In der Eröffnungsszene aus „Chicago“, bei dieser ersten Premiere im Exil-Quartier der Komischen Oper, erlebt das Schillertheater den ultimativen Glamour-Moment. 6500 Lampen erstrahlen in Michael Levines Bühnenbild, zappeln enthemmt wie die vom Beat durchpulste Meute in einem Hauptstadt-Club, treten in Formation an wie Paare beim Turniertanz und drehen optische Pirouetten wie eine perfekt gedrillte Ballett-Kompanie. Mehr Blendwerk geht nicht.
Werden die Glitzer-Glühbirnen aber ausgeknipst, herrscht Knast-Tristesse: Die Gitterstruktur, auf der die Leuchten verkabelt sind, sperrt die Mörderinnen im Cook County Gefängnis ein. Draußen sind die Reporter und Klatschkolumnistinnen, die mit positiver Berichterstattung dafür sorgen können, dass die Geschworenen zum Freispruch neigen. Und zwischen den beiden Welten bewegt sich der Anwalt Billy Flynn, der noch keinen Fall verloren hat. Weil er weiß, wie die Aufmerksamkeitsökonomie der modernen Mediengesellschaft funktioniert.
„Chicago“ ist ein zynisches Musical, das bei seiner Uraufführung 1975 visionär war und seitdem immer aktueller wird. Textdichter Fred Ebb entwirft lauter egomanische Selbstdarsteller – und Komponist John Kander legt ihnen ohrschmeichlerische Broadwaymelodien in den lästerlichen Mund. Bei Adam Benzwi sind die jetzt in besten Händen. Mit dem Alleskönner-Orchester der Komische Oper zelebriert er lustvoll den Stilmix dieser absichtsvoll altmodischen Vaudeville-Partitur vom Tango bis zum Ragtime.
Die singende Schauspielerin Ruth Brauer-Kvam gibt der Velma Kelly Klasse und Persönlichkeit, Katherine Mehrling dagegen kann sich als Roxy Hart auf ihren Status als Berliner Publikumsliebling verlassen. Grundgemütlich spielt Andreja Schneider die Gefängnis-Chefin, schattenhaft streift Ivan Tursic als Mr Cellophane durch die Kulissen.
Zum Star des Abends aber wird der einzige Mann zwischen den vielen starken Frauen: Jörn-Felix Alts Billy Flynn ist ein skrupelloser Charmebolzen, ein geschmeidiger Rechtsverdreher, der es in Sachen Erotik lässig mit den von Otto Pichler so unnachahmlich kess choreografierten Tänzerinnen und Tänzern aufnehmen kann.

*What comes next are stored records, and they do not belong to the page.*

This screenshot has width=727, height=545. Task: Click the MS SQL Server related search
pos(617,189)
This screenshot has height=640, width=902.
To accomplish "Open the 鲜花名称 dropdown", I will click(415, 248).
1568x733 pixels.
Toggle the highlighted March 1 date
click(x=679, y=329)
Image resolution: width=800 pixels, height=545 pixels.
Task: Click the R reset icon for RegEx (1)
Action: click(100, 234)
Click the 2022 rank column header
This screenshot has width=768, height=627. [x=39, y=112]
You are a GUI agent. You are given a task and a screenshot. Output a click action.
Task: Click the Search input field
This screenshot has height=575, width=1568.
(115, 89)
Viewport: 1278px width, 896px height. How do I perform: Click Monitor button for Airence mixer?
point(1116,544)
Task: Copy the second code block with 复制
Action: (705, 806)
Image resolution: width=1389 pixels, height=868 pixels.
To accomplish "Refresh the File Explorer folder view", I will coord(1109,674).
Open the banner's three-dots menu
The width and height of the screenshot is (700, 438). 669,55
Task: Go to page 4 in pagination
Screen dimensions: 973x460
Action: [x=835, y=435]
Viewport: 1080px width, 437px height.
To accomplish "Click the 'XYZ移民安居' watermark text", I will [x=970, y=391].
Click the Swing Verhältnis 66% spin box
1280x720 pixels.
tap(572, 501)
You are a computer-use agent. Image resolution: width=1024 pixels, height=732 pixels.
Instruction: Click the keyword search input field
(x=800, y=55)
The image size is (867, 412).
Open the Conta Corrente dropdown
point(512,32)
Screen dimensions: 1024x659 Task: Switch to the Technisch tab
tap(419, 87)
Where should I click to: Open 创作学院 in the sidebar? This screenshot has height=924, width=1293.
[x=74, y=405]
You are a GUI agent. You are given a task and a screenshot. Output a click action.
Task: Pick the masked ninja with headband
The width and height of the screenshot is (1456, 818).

Allein der Anteil von Barrie Kosky am Gelingen dieses umjubelten Abends bleibt etwas nebulös: Sicher, er ist der Vater der tollen Truppe, sorgt für einen reibungslosen Ablauf des schwarzhumorigen Vergnügens. Doch die einzigen Regieeinfälle, die nachhaltig im Gedächtnis bleiben, sind zugleich jene Elemente der Inszenierung, die am meisten nerven. Der fußlahme Running Gag mit dem trompetenartigen Taschentuch-Geschnäuze von Amos Hart. Und die Degradierung seiner Roxy zur Knallcharge, die vom Gören-Gehabe bis zum türkischen Macker-Akzent keinen flauen Kalauer liegen lassen darf.